Compare and contrast that with Marvel Comics: while DC tends to reboot itself to varying degrees on a regular basis, Marvel doesn't reboot anything. To avoid the whole awkward "Iron Man built his suit in the 1960s so he ought to be in his 80s right now" problem, Marvel just sort of nods in the vague direction of linear time. This is especially applicable in the case of decompressed storytelling, which is what you get when stories that could be resolved in a few issues are stretched out for 6 months to a year.
In 1986, Marvel comics began its transition from "good comic book stories" to "soap operas in spandex" as they systematically fucked over books and characters in the name of drama and increasingly decompressed stories. For example:
- The Thing leaves the Fantastic Four and decides to be a professional wrestler for... reasons. I was 13 at the time -- THE target demographic for this sort of thing -- and I thought this was one of the dumbest things I've ever seen. "Sure, I can believe that Ben Grimm, who is both rich and famous as a member of the Fantastic Four, feels unfulfilled and decides the best thing to do is become a fake wrestler. Riiiiiight."
- Steve Rogers is forced out of being Captain America and is replaced by Super-Patriot. He then becomes "The Captain", or basically "Captain America with a plain shield and the blue in his costume replaced with black", and he acquires a ridiculous sidekick named D-Man who is every awkward stereotype you can think of and who dresses in an outfit that looks like Wolverine's yellow-and-blue number hate-fucked Daredevil's old yellow-and-black costume. Ugh.
- The Scourge of the Underworld kills a bunch of villains, culminating in a mass murder at The Bar With No Name.
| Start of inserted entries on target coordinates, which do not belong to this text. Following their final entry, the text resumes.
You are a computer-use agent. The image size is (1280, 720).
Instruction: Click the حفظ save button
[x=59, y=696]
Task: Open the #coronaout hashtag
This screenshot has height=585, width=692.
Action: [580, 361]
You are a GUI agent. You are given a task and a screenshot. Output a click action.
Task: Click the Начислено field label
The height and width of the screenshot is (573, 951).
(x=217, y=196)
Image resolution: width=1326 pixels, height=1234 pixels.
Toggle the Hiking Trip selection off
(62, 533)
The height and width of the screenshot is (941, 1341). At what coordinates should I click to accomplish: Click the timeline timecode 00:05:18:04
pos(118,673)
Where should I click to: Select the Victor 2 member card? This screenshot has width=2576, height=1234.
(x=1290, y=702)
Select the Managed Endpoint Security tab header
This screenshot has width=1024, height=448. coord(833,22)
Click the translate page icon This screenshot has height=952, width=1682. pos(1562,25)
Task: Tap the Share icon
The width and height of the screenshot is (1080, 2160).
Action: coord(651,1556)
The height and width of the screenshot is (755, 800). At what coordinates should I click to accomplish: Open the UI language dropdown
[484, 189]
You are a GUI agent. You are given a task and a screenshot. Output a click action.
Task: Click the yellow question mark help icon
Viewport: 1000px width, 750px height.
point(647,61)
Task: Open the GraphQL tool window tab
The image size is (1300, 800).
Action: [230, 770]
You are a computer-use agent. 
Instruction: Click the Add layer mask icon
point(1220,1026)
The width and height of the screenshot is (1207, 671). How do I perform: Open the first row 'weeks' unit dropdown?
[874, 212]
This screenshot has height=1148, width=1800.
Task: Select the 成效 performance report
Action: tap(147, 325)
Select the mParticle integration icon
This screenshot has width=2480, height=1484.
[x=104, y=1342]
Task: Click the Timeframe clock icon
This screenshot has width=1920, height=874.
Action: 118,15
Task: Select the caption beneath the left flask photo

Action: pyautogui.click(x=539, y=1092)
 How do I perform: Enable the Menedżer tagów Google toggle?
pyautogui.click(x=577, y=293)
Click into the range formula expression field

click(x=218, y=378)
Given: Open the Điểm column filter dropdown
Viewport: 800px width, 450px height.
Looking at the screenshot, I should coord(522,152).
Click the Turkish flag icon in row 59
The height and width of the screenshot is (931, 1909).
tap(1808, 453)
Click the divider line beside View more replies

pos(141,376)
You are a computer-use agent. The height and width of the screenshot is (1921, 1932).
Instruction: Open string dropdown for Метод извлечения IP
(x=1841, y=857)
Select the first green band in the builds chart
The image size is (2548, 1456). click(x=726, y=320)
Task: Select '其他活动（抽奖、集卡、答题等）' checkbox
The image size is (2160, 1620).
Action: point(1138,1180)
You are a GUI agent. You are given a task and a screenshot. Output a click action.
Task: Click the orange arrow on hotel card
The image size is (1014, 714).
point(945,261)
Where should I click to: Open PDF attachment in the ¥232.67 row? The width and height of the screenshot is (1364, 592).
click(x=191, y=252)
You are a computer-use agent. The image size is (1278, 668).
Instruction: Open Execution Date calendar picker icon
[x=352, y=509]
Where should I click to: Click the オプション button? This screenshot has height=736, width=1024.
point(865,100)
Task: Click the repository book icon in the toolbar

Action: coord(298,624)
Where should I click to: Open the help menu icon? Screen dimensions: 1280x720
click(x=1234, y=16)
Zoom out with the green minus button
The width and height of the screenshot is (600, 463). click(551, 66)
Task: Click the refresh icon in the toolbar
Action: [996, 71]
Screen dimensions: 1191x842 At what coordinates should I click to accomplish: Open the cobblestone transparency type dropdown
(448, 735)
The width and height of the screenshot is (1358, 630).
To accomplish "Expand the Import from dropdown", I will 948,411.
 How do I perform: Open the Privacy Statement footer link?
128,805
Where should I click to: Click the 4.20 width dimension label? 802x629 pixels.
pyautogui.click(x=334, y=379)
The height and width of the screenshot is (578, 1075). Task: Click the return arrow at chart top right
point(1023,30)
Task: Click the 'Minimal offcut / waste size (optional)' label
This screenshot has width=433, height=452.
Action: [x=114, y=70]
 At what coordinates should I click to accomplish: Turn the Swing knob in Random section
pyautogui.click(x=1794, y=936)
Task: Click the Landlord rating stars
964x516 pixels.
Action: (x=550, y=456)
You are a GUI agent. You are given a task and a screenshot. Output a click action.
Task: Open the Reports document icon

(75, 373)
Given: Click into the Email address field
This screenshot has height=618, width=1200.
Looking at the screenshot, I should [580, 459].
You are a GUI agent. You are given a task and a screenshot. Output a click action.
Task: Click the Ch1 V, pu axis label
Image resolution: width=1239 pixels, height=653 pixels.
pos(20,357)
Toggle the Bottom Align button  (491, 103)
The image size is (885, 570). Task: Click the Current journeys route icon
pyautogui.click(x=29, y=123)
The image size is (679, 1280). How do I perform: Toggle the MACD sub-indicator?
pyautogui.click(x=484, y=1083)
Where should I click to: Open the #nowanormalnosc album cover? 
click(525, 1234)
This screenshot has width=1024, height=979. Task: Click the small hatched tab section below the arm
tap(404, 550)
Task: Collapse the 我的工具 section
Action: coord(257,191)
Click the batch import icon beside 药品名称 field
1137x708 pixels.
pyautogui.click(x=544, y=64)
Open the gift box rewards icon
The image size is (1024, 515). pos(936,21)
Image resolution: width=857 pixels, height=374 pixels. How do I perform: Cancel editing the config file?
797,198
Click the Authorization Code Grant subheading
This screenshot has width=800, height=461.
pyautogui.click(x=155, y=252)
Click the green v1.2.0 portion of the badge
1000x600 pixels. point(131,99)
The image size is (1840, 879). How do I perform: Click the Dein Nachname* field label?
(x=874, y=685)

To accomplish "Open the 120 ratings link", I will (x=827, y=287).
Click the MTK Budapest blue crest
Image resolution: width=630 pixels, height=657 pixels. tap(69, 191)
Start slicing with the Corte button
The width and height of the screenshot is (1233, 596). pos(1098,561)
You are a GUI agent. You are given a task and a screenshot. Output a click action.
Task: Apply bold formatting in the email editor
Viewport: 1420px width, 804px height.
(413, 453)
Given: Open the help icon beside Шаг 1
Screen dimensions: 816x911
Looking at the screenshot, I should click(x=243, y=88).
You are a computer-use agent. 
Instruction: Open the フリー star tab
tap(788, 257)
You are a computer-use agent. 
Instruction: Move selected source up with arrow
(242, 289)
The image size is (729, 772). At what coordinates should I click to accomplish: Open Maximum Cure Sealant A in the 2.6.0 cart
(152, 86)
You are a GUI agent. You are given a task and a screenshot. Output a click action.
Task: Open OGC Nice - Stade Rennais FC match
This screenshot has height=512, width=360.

I don't recall ever finding out who this person was, just that it was a heavy-handed way to remove villains (who no one had seen or cared about in years) from continuity.
- Cyclops goes from "heroic leader" to "massive shitheel" who abandons his wife and baby to take up with pointlessly-reincarnated Jean Grey, because mutants are a hot commodity now and the editors wanted to bring back the original five-man X-Band.
- The Mutant Massacre (again, killing characters for no reason other than shock value), leading to the X-Men -- a top performing comic, by the way -- being splintered as half the team goes off to Britain to form Excaliber (a comic which I couldn't read, by the way, because it was direct-to-specialty-stores-only title and I didn't have one where I lived; I could only buy my comics off the spinner rack) and the other half was shunted off to Australia for some damnfool reason. This is also the storyline that gave us Jubilee, so now you know precisely who to blame for that.
In short, blame 1986 for the trainwreck that was 1990s comic books.